Kosinskia, Stillwella ve Graepe tarafından yapılan bir çalışma kapsamında 58000’den fazla Facebook kullanıcı profilinde yer alan “beğenilenler” bölümü bilgisinden yararlanılarak, hangi tür hassas verilere ve nasıl kolaylıkla ulaşılabileceği açıklanmaktadır. Söz konusu çalışmada dijital kayıtların analiziyle kullanıcı eğilimlerini gösteren ve davranışı etkileyen kişisel veriler elde edilerek, ürün önerilerinde kullanılabileceği ve bireylerin psikolojik özelliklerini ölçmek için güvenilir yöntemlerden biri olabileceği belirtilmektedir (Kosinskia, Stillwella ve Graepe, 2013).

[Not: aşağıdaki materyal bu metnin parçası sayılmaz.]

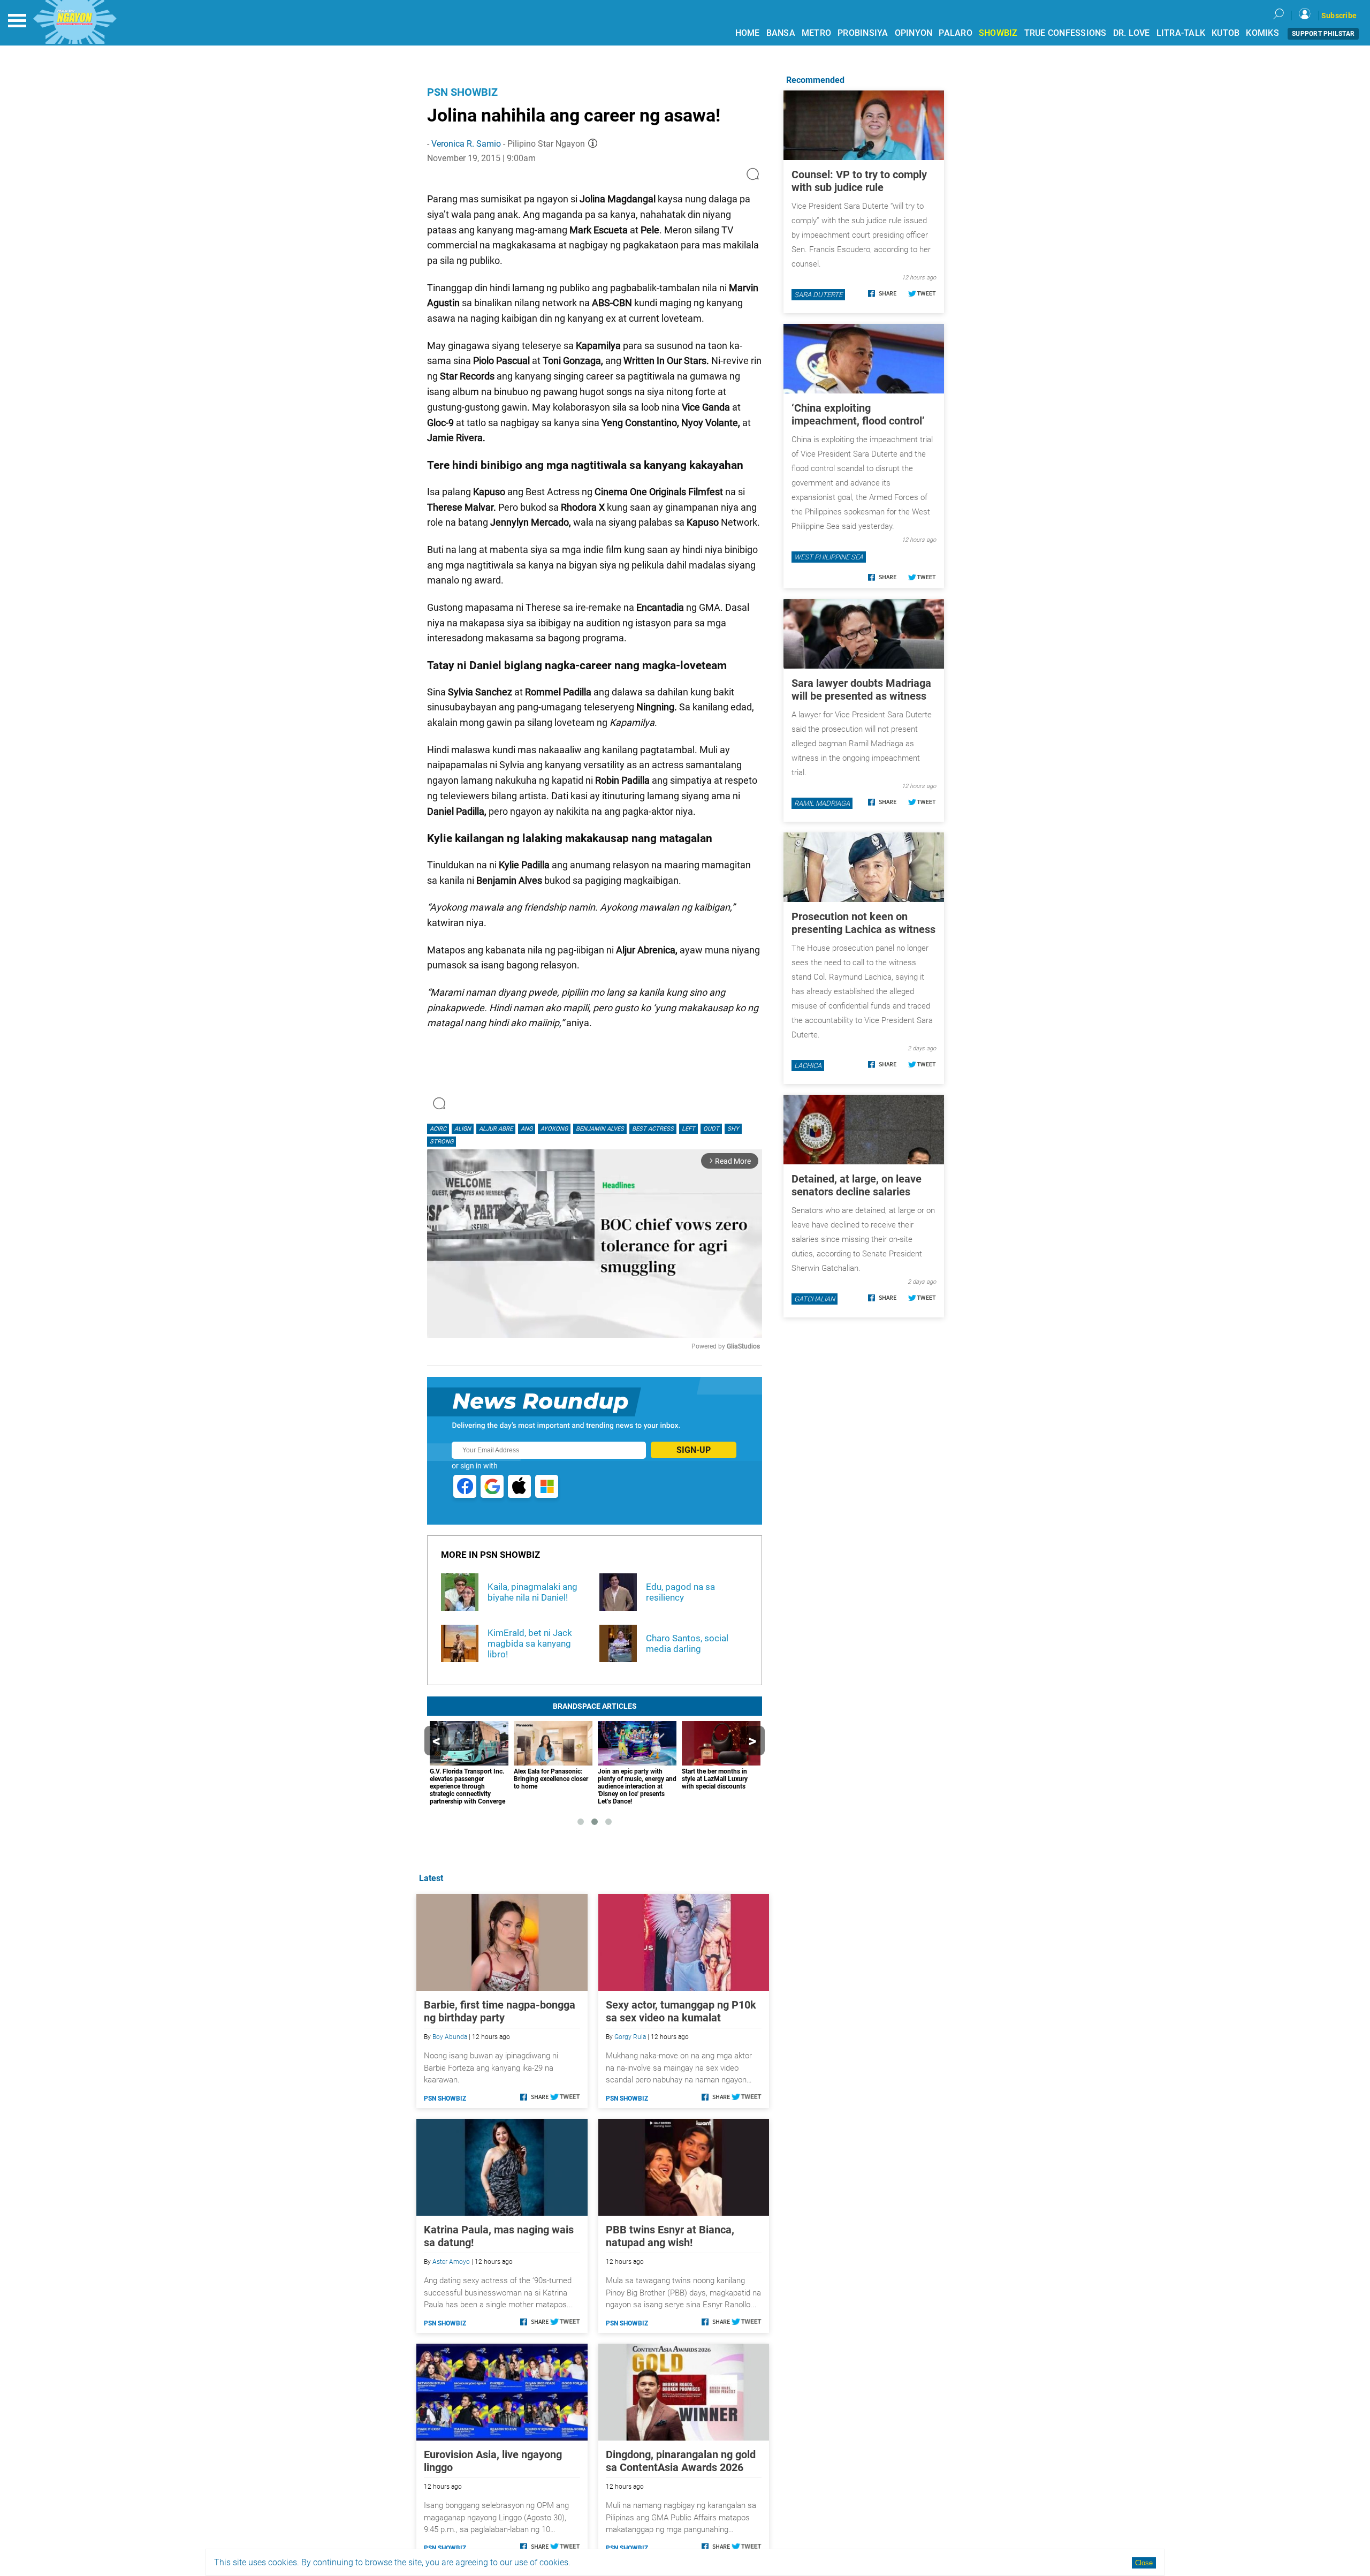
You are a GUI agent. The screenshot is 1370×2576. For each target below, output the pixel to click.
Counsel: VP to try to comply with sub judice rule (859, 181)
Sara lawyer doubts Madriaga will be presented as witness (861, 689)
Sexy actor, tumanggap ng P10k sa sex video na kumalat (681, 2011)
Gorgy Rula (630, 2037)
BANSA (780, 33)
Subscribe (1339, 15)
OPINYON (914, 33)
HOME (747, 33)
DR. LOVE (1131, 33)
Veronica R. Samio (466, 144)
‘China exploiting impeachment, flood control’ (858, 414)
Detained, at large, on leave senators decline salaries (856, 1185)
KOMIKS (1262, 33)
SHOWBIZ (998, 33)
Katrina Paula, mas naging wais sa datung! (499, 2236)
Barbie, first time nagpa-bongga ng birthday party (499, 2011)
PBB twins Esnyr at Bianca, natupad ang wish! (670, 2236)
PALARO (955, 33)
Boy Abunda (449, 2037)
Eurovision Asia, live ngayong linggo (493, 2461)
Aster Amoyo (451, 2262)
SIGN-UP (693, 1450)
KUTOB (1225, 33)
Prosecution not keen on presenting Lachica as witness (863, 923)
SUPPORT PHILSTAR (1323, 33)
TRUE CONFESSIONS (1065, 33)
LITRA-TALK (1181, 33)
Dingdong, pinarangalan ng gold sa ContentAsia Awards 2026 (681, 2461)
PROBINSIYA (863, 33)
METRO (816, 33)
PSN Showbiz (462, 92)
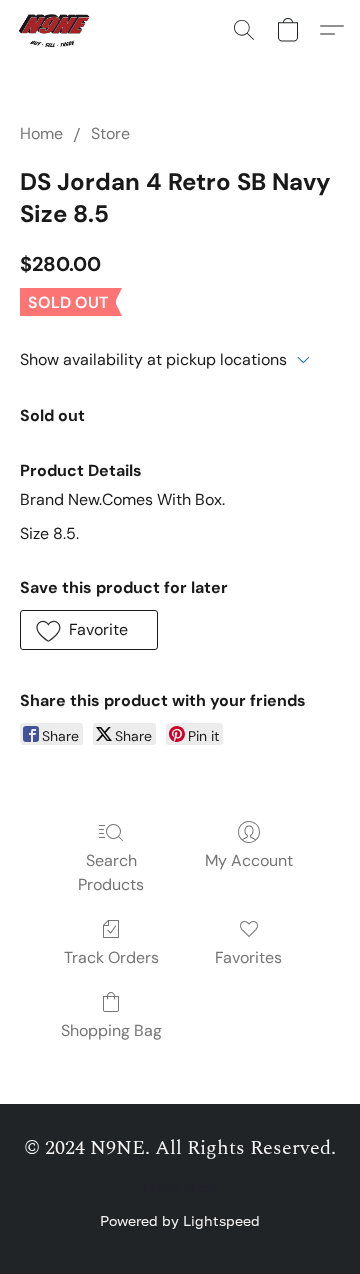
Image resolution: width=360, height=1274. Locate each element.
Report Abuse (180, 1188)
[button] (58, 30)
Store (110, 133)
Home (41, 133)
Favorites (248, 957)
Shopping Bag (111, 1030)
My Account (249, 860)
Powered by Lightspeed (180, 1220)
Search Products (111, 872)
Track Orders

AB’de çocukların güvenli internet kullanımını sağlamak amacıyla yürütülen “Çevrimiçi Çocuklar Projesi” kapsamında yapılan çalışmalarda da sosyal paylaşım sitelerinde gizlilik konusuna geniş yer ayrılmıştır. Bu konudaki bilinçlendirme çalışmalarının, sosyal paylaşım sitelerini kullanım oranı %59’a ulaşan çocuklar üzerinden başlatılması önemsenmektedir. Çevrimiçi Çocuklar Projesi’nde elde edilen bulgular; AB genelinde çocukların ortalama %26’sının profili herkese açık durumda iken, Türkiye’deki çocukların %46’sının profilinin herkese açık olduğu ve bu konuda Macaristan’dan sonra ikinci sırada yer aldığını göstermektedir (EU Kids Online, 2012).

Nosko, Wood ve Molema’nın Facebook kullanıcı profilleri üzerinde yer alan bilgileri gruplandırarak incelediği çalışması da, gizliliğin korunmasına ilişkin dikkat çekici bulgular içermektedir. Hangi bilgilerin kimler tarafından daha fazla paylaşıldığının sistematik olarak incelendiği çalışmada; hassas bilgilerin gizlenmesinde yaş ve cinsiyet faktörünün önemli bir etken olduğuna dikkat çekilmektedir. Ayrıca; kullanıcılar için risk oluşturabilecek hassas verilerin Facebook üzerinden elde edilebildiği işaret edilerek, elde edilen bulgularla görüşler desteklenmiştir (Nosko, Wood ve Molema, 2010).

Yöntem

Örneklem ve Araştırma Evreni

Çalışmada; KUTUP-L grubu üyesi olan 2458 bilgi profesyonelinden, rastgele seçilen ve Facebook üzerinde kullanıcı hesabına erişim sağlanan 400 üyenin kullanıcı profili incelenmiştir. Kullanıcı profilleri içerik analizi yöntemiyle incelenerek, kullanıcıların

(8)

uygulamaya yönelik davranışları ve farkındalıkları hakkında bulguların elde edilmesi amaçlanmıştır. KUTUP-L grubunun üyeleri, bilgi ve belge yönetimi bölümü mezunu ya da ilgili alanlarda çalışmakta olan bilgi profesyonelleri ve akademisyenlerden oluşmaktadır. Türkiye genelinde çeşitli bilgi merkezlerinde görevli bilgi profesyonellerinin büyük bölümünün mesleki gelişmeleri takip ettikleri ortak ve tek platform olarak KUTUP-L önemli bir rol üstlenmektedir. Profili incelenecek kullanıcı grubu seçilirken, araştırma sonucunu etkileyebilecek kullanıcı yaşı unsuru2 da dikkate alınmış ve tüm kullanıcıların yetişkin olması sağlanmıştır.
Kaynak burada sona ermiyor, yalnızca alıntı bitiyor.